Aim of the exercise ▸ Put the lines of the records below into a numbered list, from the line containing "Given: Click the trash icon to clear cache" through the line containing "point(278,301)". Leave out any blank lines.
*** Listed records ***
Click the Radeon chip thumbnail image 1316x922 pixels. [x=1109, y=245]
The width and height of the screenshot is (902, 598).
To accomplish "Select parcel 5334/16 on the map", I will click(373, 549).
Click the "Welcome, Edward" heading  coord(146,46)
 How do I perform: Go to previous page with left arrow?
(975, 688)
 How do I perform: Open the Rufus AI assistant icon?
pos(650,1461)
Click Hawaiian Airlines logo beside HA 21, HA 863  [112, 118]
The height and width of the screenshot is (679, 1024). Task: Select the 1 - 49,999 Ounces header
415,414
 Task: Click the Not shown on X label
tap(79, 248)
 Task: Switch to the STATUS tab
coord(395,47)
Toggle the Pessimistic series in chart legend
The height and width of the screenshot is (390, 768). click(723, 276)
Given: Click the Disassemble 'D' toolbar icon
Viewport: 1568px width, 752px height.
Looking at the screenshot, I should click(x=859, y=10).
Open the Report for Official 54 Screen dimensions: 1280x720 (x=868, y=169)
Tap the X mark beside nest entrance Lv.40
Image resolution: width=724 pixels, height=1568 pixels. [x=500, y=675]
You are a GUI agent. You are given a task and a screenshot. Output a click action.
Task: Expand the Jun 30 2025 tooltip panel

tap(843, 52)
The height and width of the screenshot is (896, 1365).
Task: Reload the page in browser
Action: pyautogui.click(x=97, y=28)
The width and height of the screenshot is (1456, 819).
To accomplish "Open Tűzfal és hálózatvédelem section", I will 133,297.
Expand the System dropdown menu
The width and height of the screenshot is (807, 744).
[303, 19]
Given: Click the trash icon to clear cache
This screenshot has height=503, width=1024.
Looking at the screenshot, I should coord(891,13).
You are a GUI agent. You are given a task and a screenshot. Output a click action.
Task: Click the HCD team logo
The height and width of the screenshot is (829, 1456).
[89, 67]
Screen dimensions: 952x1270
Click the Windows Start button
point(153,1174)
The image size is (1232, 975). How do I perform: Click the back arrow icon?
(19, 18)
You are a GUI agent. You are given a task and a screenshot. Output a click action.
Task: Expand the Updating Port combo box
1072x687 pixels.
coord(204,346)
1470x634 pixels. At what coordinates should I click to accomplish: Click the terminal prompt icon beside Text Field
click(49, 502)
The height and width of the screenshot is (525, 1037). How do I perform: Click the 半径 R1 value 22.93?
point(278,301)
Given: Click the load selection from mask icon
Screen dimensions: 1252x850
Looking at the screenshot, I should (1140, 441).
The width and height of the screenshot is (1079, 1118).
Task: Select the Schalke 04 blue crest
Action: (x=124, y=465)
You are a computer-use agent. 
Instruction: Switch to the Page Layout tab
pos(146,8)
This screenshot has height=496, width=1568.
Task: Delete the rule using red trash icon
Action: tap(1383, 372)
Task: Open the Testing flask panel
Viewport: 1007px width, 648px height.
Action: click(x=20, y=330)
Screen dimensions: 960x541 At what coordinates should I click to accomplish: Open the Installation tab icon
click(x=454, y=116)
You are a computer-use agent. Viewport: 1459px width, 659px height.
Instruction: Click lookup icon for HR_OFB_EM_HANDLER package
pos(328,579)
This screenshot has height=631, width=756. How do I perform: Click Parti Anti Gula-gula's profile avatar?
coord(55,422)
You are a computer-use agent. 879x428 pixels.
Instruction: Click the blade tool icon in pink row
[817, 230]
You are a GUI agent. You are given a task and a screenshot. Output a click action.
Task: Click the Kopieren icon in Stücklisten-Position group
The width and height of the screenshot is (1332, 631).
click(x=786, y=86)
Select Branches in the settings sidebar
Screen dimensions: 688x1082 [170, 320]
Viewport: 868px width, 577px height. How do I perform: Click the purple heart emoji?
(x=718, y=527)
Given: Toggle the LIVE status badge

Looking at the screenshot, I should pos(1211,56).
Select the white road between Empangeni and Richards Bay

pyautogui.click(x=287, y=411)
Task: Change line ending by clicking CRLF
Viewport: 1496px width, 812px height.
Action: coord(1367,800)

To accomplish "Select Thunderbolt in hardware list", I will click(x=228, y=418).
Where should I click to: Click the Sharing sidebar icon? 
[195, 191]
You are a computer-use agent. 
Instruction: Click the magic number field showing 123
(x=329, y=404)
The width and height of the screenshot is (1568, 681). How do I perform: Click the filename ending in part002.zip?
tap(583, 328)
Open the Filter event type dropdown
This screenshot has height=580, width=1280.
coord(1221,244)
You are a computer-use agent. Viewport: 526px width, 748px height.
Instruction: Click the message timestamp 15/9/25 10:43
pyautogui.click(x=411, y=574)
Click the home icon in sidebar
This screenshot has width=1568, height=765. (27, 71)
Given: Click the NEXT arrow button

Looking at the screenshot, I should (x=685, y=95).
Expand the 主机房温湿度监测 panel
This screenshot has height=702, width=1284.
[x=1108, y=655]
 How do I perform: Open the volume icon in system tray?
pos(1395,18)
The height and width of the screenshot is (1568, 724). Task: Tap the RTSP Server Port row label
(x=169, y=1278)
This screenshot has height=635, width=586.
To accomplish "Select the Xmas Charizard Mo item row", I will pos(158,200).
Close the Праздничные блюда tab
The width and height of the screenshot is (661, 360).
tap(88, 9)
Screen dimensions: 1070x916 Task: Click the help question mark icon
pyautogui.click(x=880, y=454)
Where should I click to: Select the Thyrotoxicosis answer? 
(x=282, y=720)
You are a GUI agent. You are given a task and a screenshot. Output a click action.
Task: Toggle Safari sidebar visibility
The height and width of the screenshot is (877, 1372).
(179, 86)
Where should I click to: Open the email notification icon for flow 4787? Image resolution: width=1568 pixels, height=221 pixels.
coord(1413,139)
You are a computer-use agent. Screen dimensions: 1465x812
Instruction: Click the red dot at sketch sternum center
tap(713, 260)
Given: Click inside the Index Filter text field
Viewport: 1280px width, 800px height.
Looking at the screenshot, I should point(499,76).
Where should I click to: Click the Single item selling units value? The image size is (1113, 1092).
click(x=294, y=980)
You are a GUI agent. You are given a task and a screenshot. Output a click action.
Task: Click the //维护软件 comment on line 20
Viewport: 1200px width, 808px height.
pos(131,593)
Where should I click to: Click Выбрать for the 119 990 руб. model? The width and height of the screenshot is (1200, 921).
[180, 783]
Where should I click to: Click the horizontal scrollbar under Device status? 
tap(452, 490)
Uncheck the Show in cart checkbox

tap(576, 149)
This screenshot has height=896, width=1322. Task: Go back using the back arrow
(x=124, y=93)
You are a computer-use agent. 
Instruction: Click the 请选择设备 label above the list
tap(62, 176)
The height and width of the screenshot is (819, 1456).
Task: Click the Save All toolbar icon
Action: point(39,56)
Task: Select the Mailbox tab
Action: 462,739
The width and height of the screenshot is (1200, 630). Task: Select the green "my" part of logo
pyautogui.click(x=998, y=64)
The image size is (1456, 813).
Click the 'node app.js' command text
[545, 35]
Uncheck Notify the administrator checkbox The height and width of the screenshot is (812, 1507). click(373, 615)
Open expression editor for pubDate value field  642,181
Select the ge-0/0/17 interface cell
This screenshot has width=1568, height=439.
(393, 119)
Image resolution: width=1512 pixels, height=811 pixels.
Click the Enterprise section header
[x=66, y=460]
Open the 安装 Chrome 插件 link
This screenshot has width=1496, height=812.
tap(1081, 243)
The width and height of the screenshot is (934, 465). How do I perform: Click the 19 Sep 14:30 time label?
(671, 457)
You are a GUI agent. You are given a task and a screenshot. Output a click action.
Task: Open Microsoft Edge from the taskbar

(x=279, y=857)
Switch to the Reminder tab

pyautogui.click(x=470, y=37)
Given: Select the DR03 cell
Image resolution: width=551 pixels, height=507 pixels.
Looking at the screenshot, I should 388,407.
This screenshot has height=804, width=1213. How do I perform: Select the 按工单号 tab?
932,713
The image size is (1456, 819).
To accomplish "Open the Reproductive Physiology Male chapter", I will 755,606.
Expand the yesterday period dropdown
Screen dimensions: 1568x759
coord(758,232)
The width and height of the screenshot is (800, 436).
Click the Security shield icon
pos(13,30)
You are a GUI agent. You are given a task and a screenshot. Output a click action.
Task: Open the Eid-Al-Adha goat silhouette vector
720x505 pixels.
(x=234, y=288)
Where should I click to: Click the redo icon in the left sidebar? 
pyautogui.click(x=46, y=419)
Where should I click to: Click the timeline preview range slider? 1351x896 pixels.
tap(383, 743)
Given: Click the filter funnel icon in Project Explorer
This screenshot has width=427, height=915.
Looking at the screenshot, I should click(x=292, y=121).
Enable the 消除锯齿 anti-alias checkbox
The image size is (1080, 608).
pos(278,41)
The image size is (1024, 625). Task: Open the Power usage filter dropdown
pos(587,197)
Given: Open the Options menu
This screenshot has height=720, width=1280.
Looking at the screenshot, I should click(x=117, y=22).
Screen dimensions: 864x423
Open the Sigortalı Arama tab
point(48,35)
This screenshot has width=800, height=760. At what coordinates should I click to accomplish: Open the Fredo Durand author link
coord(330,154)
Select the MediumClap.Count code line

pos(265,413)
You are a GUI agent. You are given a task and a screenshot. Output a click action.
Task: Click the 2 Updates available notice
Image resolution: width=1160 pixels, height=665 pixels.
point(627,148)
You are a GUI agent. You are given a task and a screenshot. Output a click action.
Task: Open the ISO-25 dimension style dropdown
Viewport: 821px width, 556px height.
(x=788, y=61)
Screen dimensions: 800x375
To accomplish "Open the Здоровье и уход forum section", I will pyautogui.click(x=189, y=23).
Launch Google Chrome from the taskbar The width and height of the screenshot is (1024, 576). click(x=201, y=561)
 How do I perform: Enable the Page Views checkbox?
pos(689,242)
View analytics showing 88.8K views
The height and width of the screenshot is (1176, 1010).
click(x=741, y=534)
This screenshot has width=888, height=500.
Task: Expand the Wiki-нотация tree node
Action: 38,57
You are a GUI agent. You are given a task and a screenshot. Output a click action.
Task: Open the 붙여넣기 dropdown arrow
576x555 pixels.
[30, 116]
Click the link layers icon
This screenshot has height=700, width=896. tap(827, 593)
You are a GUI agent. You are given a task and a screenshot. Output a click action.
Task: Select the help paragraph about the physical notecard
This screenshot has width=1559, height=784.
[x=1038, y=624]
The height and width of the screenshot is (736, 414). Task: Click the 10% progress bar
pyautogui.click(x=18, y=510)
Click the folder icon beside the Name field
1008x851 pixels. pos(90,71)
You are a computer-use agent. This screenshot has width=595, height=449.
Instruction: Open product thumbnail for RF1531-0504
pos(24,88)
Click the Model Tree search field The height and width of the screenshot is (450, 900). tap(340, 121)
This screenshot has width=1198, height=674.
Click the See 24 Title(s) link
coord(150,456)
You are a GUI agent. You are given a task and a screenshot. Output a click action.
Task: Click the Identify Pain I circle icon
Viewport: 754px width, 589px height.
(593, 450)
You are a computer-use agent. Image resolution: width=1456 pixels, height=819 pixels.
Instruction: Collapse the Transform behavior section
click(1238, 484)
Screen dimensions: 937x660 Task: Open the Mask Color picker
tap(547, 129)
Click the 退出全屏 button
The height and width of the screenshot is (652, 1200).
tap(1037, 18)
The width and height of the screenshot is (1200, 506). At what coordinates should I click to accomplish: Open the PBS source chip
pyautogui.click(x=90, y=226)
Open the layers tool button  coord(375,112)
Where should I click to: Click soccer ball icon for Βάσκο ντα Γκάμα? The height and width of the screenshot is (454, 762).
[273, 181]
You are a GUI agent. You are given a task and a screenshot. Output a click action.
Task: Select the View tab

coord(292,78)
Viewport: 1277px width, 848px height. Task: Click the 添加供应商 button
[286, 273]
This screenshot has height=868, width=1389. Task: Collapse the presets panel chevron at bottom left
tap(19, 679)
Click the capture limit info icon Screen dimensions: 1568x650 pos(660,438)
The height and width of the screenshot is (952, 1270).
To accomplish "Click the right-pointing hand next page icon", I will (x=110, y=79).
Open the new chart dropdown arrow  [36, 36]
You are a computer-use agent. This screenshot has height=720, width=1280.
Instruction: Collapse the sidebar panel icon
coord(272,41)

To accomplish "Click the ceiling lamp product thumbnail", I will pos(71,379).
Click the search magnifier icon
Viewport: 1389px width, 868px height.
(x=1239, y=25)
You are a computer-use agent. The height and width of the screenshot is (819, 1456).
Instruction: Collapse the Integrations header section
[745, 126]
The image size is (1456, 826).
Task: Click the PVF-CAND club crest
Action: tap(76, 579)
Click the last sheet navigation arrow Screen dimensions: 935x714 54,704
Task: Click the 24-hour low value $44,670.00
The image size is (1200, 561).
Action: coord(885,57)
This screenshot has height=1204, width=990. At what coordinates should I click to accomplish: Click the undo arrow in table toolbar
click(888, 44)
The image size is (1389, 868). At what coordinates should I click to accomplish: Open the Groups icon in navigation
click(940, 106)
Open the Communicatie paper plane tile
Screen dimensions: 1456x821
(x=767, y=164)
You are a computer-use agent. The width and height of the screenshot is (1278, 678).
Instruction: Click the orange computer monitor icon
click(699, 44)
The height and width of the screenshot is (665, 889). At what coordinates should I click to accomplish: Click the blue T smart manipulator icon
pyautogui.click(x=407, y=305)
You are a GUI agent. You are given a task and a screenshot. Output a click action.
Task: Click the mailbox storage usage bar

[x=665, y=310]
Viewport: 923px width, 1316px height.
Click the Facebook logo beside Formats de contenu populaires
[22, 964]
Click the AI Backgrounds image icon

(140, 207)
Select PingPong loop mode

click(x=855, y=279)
***
The response ▸
1. Given: Click the trash icon to clear cache
2. This screenshot has height=503, width=1024.
3. Looking at the screenshot, I should coord(891,13).
4. You are a GUI agent. You are given a task and a screenshot. Output a click action.
5. Task: Click the HCD team logo
6. The height and width of the screenshot is (829, 1456).
7. [89, 67]
8. Screen dimensions: 952x1270
9. Click the Windows Start button
10. point(153,1174)
11. The image size is (1232, 975). How do I perform: Click the back arrow icon?
12. (19, 18)
13. You are a GUI agent. You are given a task and a screenshot. Output a click action.
14. Task: Expand the Updating Port combo box
15. 1072x687 pixels.
16. coord(204,346)
17. 1470x634 pixels. At what coordinates should I click to accomplish: Click the terminal prompt icon beside Text Field
18. click(49, 502)
19. The height and width of the screenshot is (525, 1037). How do I perform: Click the 半径 R1 value 22.93?
20. point(278,301)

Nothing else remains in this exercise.